__PROVIDED PASSAGE__.
*-*-*

Thin films of CoxCuyOz have been coated on aluminum substrates via sol–gel route using low concentration of copper and cobalt precursors at annealing temperatures in range of 500–650 °C. The coatings were characterized by X-ray diffraction (XRD), X-ray photoelectron spectroscopy (XPS), UV-Vis-NIR spectrophotometry, and nanoindentation. The XRD analysis in 2θ-range of 30°–42° revealed that the coatings exhibited low crystallinity of CoCu2O3, CoCuO2, and CuCoO2. The surface bonding structure analyzed using XPS indicated that the coating contained: Cu (tetrahedral Cu+ and octahedral Cu2+), Co (octahedral Co3+, tetrahedral Co2+, and mixed Co2+ and Co3+), and O (lattice, surface, and sub-surface oxygens).

*-*-*

__PROVIDED MATERIAL__.
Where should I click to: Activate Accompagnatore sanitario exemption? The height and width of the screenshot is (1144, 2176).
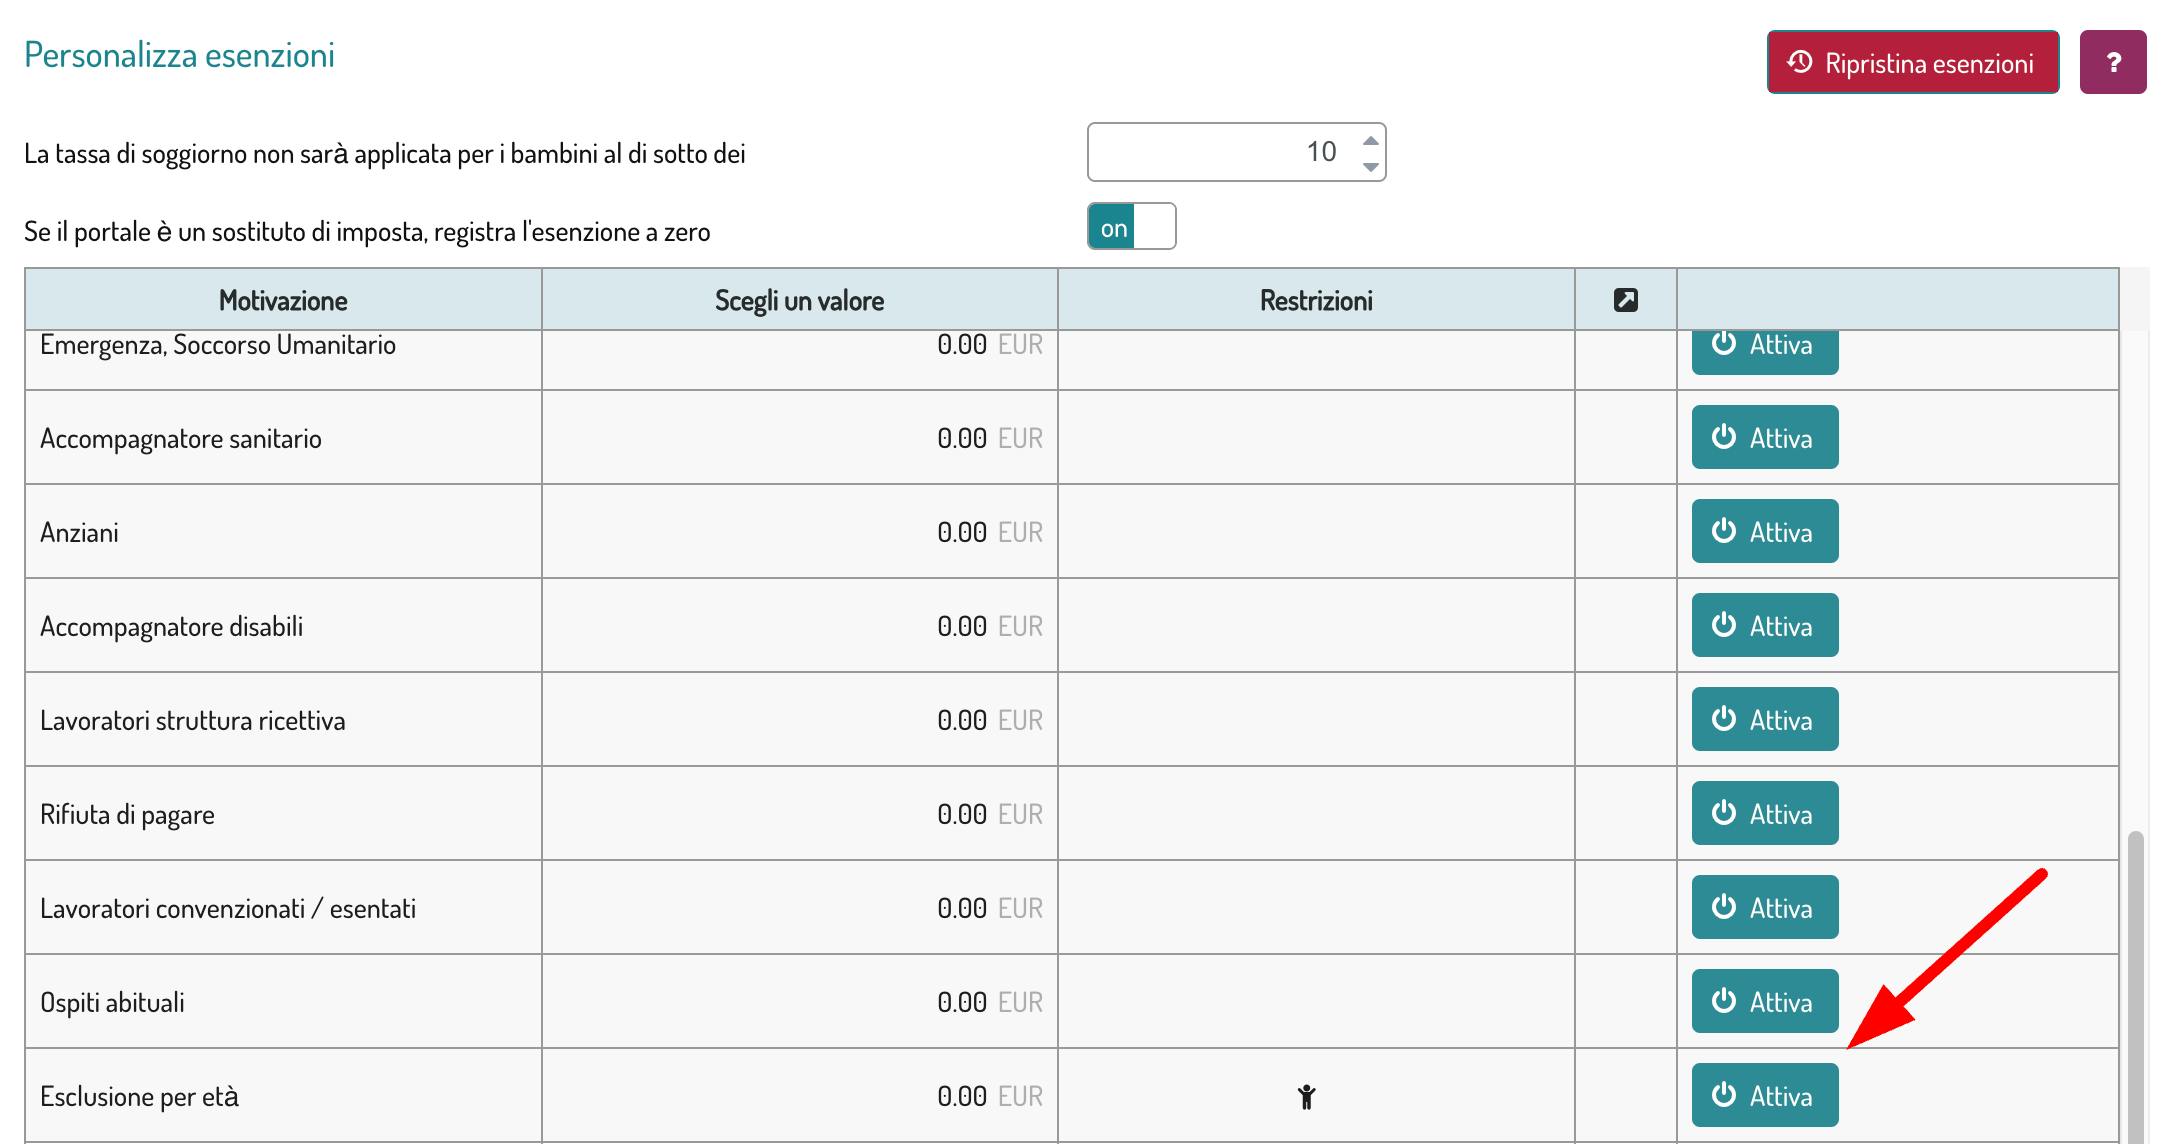[1764, 438]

*-*-*

__TASK DIRECTIONS__.
Continue the text on the sol–gel CoxCuyOz coatings on aluminum from its last sentence onward.

__RESULT OF THIS EXERCISE__.
The optical properties characterized using UV-Vis-NIR showed that the reflectance spectra of coatings formed a spectrally solar selective absorber profile associated with the interference peaks and the absorption edges around wavelengths of below 1.2 μm. The maximum absorptance (α = 75.8%) was shown by coating synthesized at 500 °C. The mechanical properties of coatings showed that the increase of annealing temperature increased the coating's hardness (H) and the elastic modulus (E) due to the enhancement of the [CoCuO2/CuCoO2]:[CoCu2O3] oxide phases ratio, as the result, an excellent stability of the wear resistance (H/E) of around ∼0.035 was recorded.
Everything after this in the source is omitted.